2
votes

I'm using the Azure QnA Version 4. I'm posting using the REST API. If I'm posting against the Live-Database using the parameter isTest=true I'm getting an answer score of around 80% which is very reasonable as my question almost matches the database. I'm getting exactly the same result using the Webinterface on qnamaker.ai.

Using the same POST against the published version (without isTest=true) I'm getting a score of only around 13% (which is very odd for entering almost a question which matches the database). I've found some hints within the FAQs that slight differences are normal but I don't think 67% difference is normal. Is there anything I can do, so that the published version gets scores closer to the test version?

4
If you are satisfied with the results of your "Live-Database" version (that is to say test version), the next step is to publish this version docs.microsoft.com/en-us/azure/cognitive-services/qnamaker/…Nicolas R
This is exactly the point. My database is publishedM.A.
So if I understand well: you prepared your QnA KB, published it, and then without further changes on your KB you have different answer scores if you use testing vs production?Nicolas R
Yes. My QnA KB is published and without any changes on my KB i get different scores.M.A.
So that we might reproduce your problem, can you give us the specifics of your knowledge base and the question that gives 80% and 13%? If you don't want to reveal your project, can you create a test knowledge base where you can also reproduce the issue?Kyle Delaney

4 Answers

1
votes

Pursang has a good point on his answer. A good way to solve this problem is adding "isTest: true" on QnAMaker post request body. It has worked for me. Its a qnaMaker bug when we have to add multiples knowledge bases...

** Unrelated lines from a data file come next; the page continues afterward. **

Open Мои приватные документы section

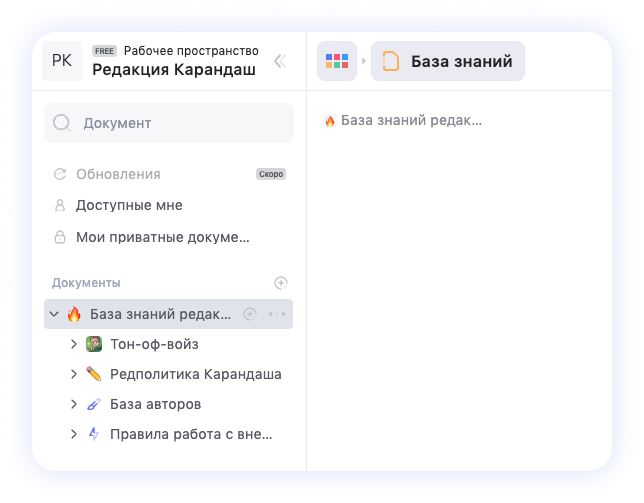click(162, 237)
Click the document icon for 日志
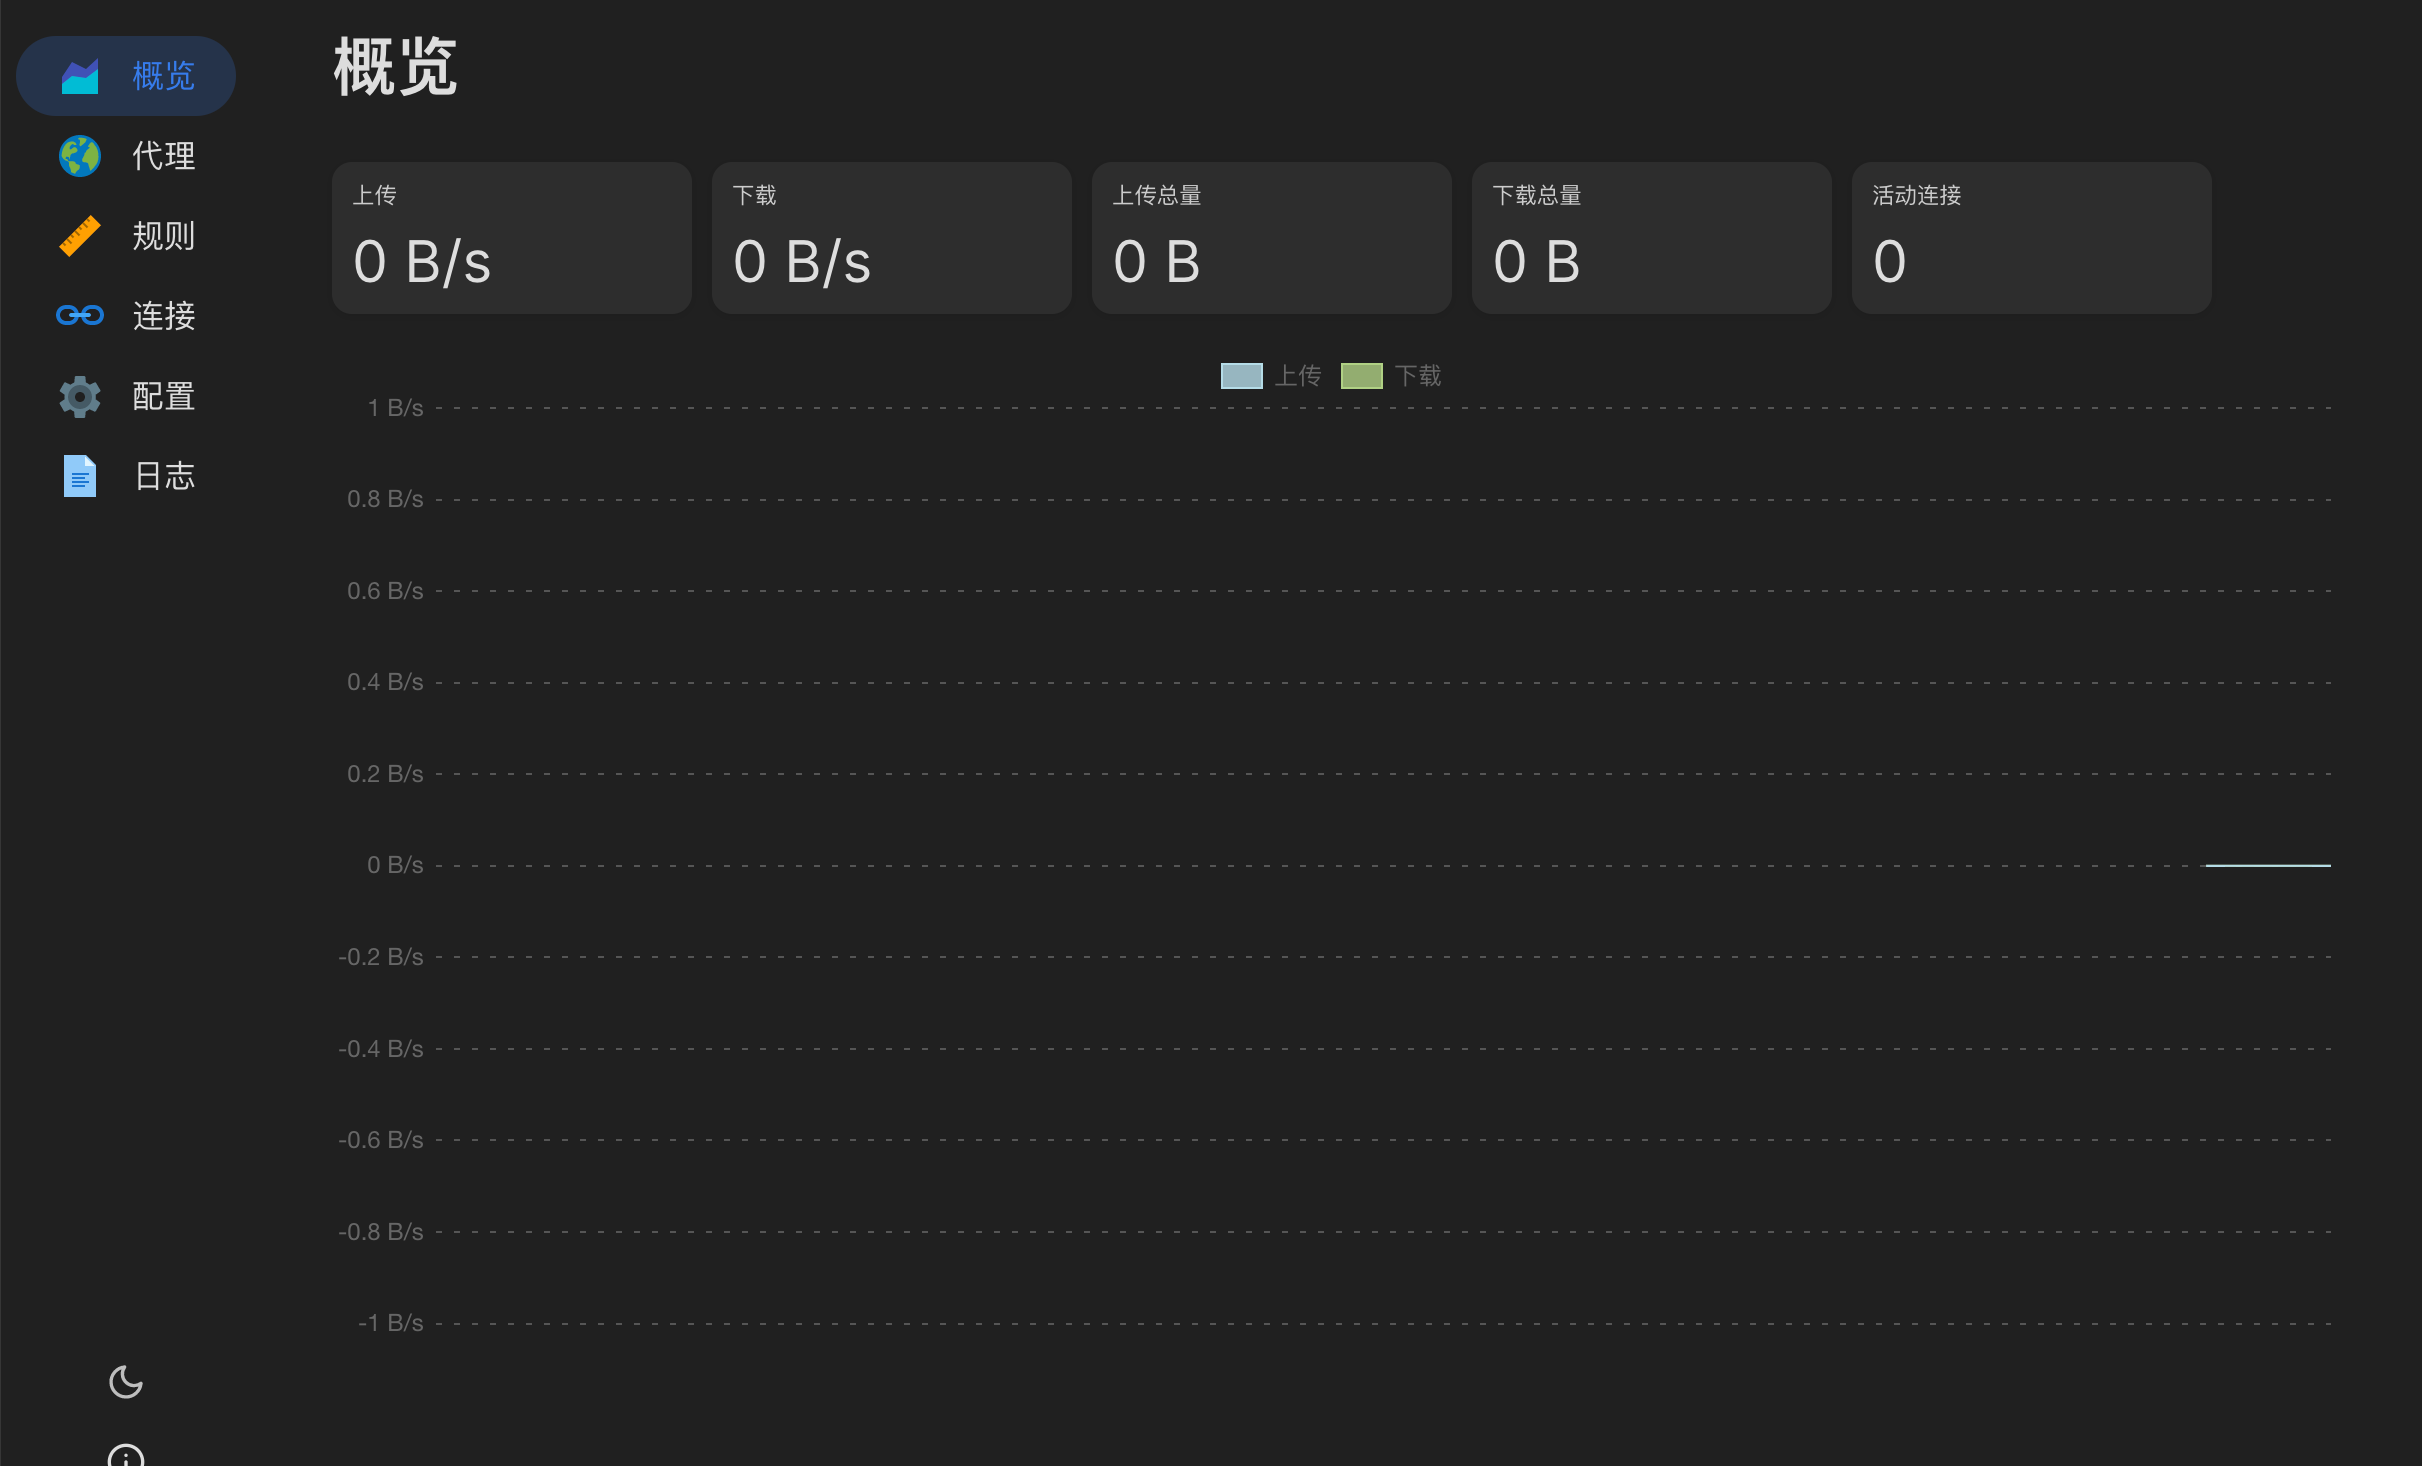The width and height of the screenshot is (2422, 1466). click(80, 476)
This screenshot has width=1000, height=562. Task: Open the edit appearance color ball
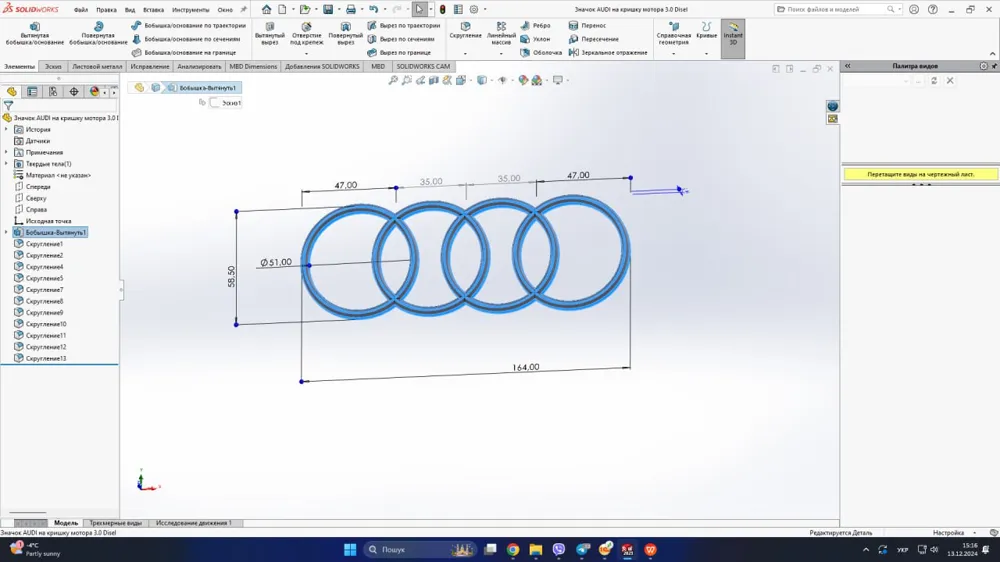[523, 80]
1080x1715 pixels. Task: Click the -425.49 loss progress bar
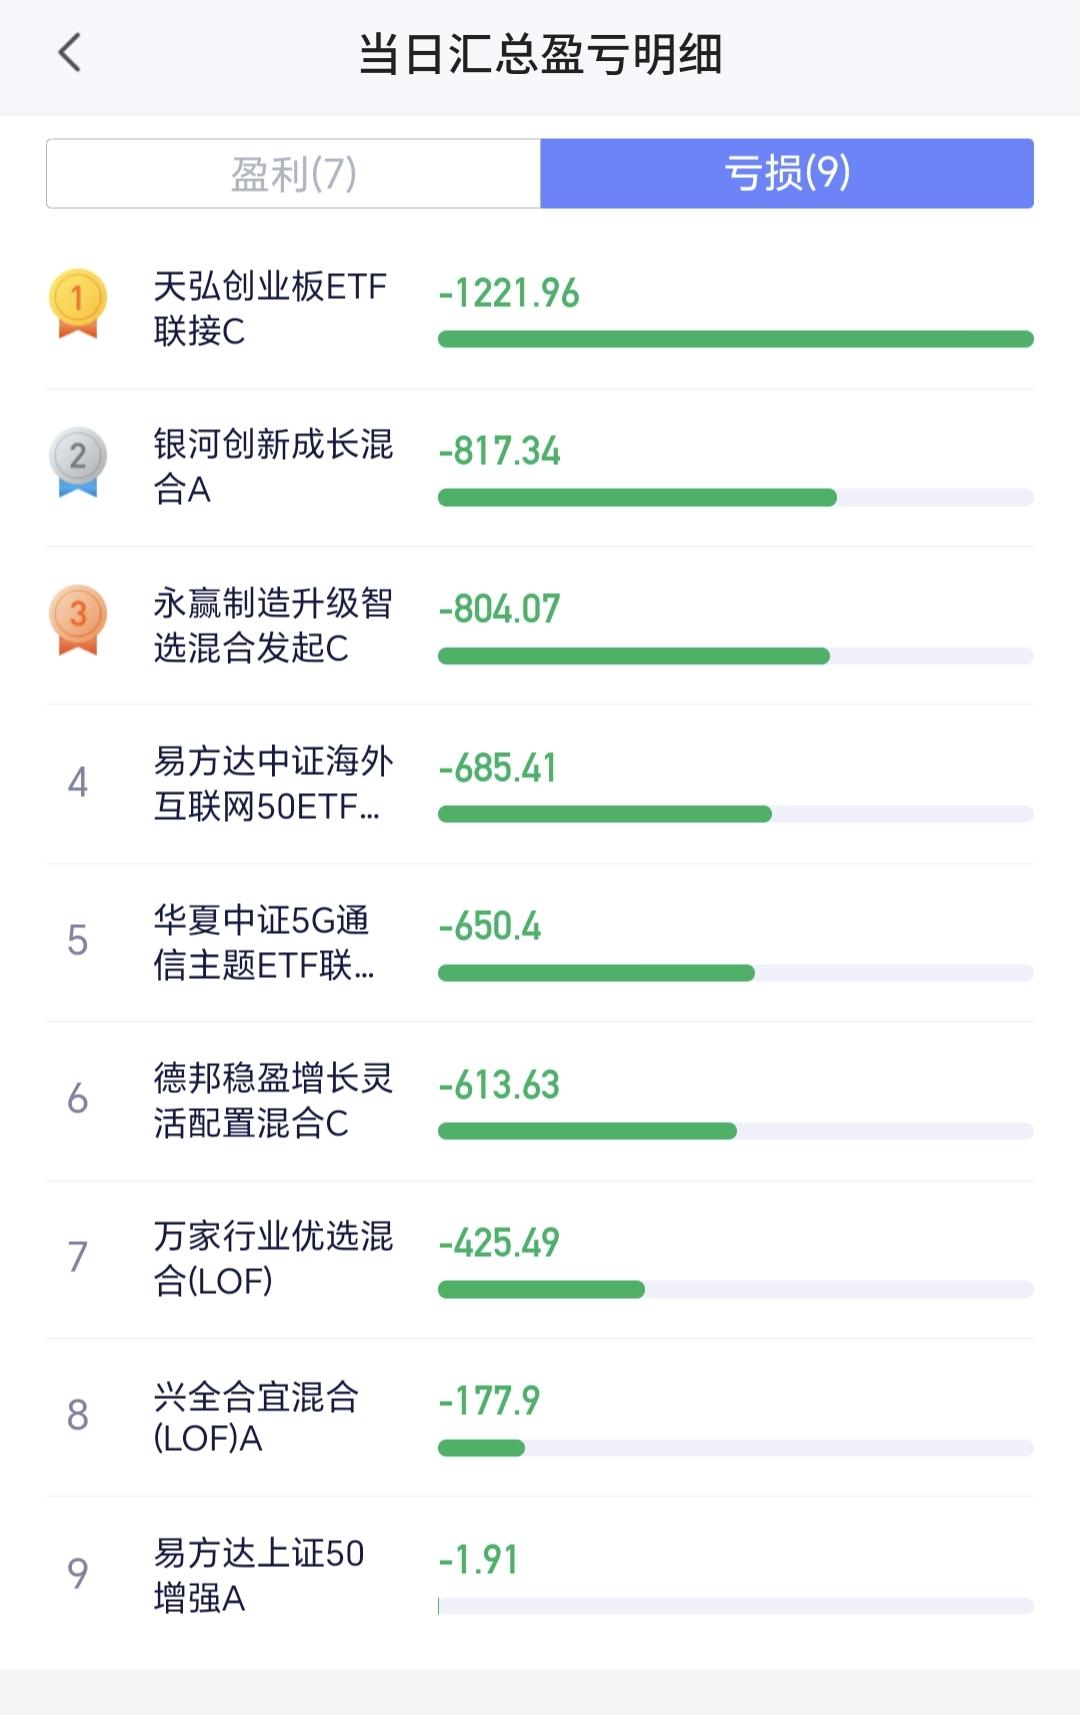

{"question":"your question here", "top":3, "isTest": true }

Good Luck!

0
votes

The test version and the published version are two different knowledge bases. This allows you to make changes and test them without affecting the live knowledge base that your customers are using. If you're getting worse results with your published knowledge base than your test version, that seems to indicate that you've trained your test knowledge base after you've published. Publishing again may fix the issue.

If you publish again and your published version still doesn't seem to behave the same as the test version, consider this entry in the FAQ:

The updates that I made to my knowledge base are not reflected on publish. Why not?

Every edit operation, whether in a table update, test, or settings, needs to be saved before it can be published. Be sure to click the Save and train button after every edit operation.

0
votes

I had the same exact problem. It was related to something going wrong when I created the QnA Service in Azzure. The Language of your QnA Knowldege Base is automatically detected. You can see your Language in your Azure Search Ressource=>testkb=>Fields=>question/awnser MSDN

Mine was set to Standard-Lucene instead of German-Microsoft. I did not find any way to change that, so I had to recreate the QnA Service and move all Knowledge Bases there. Example picture wrong language Example picture correct language

0
votes

I'm using a QnA service created in February this year. There are discrepancies between the test (QnA portal) & the published version (api). A correct answer would drop 10%, while a bad answer rises 10%, which ultimately converts good matches in test into bad ones in the bot application. Try to explain that to your customer.

It appears that you can run into this trouble if you use multiple KBs (= knowledge bases) on a single search service. The test index is a single index that covers all your KBs for that search service, while production KBs, when published, are indexed separately per KB. The QnA Maker help bot on the QnA portal mentions this:

"The top answer can sometimes vary because of small score variations between the test and production indexes. The test chat in portal hits the test index, and the generateAnswer API hits the production index. This typically happens when you have multiple knowledge bases in the same QnA Maker service. Learn more about confidence score differences.

This happens because all test knowledge bases are combined into a single index, while prod knowledge bases are on separate indexes. We can help you by separating all test and prod into separate indexes for your service."

So we need to contact Microsoft to also split up the test index per KB ? So that will rectify any discrepancies between test & published version ? Did not try this yet, anyone else?

Or do we limit ourselves to a single KB per search service (= multiple search services = expensive).

Or do we put all in a single KB, and use metadata to logically separate the answers and pray that this single massive KB produces good enough results ?